How to complete this task
From the first line to the last, return the data exactly as it stands.

Entries supplied
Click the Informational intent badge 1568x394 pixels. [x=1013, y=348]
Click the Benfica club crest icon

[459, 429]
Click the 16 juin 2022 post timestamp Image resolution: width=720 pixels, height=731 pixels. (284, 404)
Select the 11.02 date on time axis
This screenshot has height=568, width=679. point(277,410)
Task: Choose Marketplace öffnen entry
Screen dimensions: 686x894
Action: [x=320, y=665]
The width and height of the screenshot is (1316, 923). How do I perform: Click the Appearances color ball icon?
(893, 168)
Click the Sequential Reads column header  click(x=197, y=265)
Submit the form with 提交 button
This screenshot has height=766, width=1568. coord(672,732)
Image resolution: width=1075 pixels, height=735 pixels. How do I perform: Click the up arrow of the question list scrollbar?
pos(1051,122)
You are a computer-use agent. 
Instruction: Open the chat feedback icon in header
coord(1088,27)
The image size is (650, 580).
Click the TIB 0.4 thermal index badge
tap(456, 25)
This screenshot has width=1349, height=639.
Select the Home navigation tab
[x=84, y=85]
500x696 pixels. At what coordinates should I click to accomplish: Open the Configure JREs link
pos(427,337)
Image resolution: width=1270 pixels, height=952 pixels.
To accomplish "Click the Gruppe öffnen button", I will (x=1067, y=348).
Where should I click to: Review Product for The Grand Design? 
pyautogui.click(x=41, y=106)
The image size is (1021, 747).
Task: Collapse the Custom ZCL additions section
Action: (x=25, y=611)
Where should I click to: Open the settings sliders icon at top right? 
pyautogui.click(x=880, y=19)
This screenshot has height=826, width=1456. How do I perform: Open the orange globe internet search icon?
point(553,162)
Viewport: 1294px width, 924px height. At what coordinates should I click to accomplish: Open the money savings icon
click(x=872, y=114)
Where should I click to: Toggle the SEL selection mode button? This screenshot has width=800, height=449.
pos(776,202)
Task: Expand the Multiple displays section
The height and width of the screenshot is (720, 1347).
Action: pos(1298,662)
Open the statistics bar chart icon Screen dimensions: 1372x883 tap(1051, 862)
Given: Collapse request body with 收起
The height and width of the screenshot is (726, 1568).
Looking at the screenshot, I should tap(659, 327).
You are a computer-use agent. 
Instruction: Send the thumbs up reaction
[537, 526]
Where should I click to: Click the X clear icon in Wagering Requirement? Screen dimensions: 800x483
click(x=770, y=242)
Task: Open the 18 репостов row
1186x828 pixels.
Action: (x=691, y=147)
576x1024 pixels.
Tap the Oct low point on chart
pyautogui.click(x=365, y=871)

Solution to this task
Click the Informational intent badge 1568x394 pixels. [x=1013, y=348]
Click the Benfica club crest icon

[459, 429]
Click the 16 juin 2022 post timestamp Image resolution: width=720 pixels, height=731 pixels. (284, 404)
Select the 11.02 date on time axis
This screenshot has height=568, width=679. point(277,410)
Task: Choose Marketplace öffnen entry
Screen dimensions: 686x894
Action: [x=320, y=665]
The width and height of the screenshot is (1316, 923). How do I perform: Click the Appearances color ball icon?
(893, 168)
Click the Sequential Reads column header  click(x=197, y=265)
Submit the form with 提交 button
This screenshot has height=766, width=1568. coord(672,732)
Image resolution: width=1075 pixels, height=735 pixels. How do I perform: Click the up arrow of the question list scrollbar?
pos(1051,122)
You are a computer-use agent. 
Instruction: Open the chat feedback icon in header
coord(1088,27)
The image size is (650, 580).
Click the TIB 0.4 thermal index badge
tap(456, 25)
This screenshot has width=1349, height=639.
Select the Home navigation tab
[x=84, y=85]
500x696 pixels. At what coordinates should I click to accomplish: Open the Configure JREs link
pos(427,337)
Image resolution: width=1270 pixels, height=952 pixels.
To accomplish "Click the Gruppe öffnen button", I will (x=1067, y=348).
Where should I click to: Review Product for The Grand Design? 
pyautogui.click(x=41, y=106)
The image size is (1021, 747).
Task: Collapse the Custom ZCL additions section
Action: (x=25, y=611)
Where should I click to: Open the settings sliders icon at top right? 
pyautogui.click(x=880, y=19)
This screenshot has height=826, width=1456. How do I perform: Open the orange globe internet search icon?
point(553,162)
Viewport: 1294px width, 924px height. At what coordinates should I click to accomplish: Open the money savings icon
click(x=872, y=114)
Where should I click to: Toggle the SEL selection mode button? This screenshot has width=800, height=449.
pos(776,202)
Task: Expand the Multiple displays section
The height and width of the screenshot is (720, 1347).
Action: pos(1298,662)
Open the statistics bar chart icon Screen dimensions: 1372x883 tap(1051, 862)
Given: Collapse request body with 收起
The height and width of the screenshot is (726, 1568).
Looking at the screenshot, I should tap(659, 327).
You are a computer-use agent. 
Instruction: Send the thumbs up reaction
[537, 526]
Where should I click to: Click the X clear icon in Wagering Requirement? Screen dimensions: 800x483
click(x=770, y=242)
Task: Open the 18 репостов row
1186x828 pixels.
Action: (x=691, y=147)
576x1024 pixels.
Tap the Oct low point on chart
pyautogui.click(x=365, y=871)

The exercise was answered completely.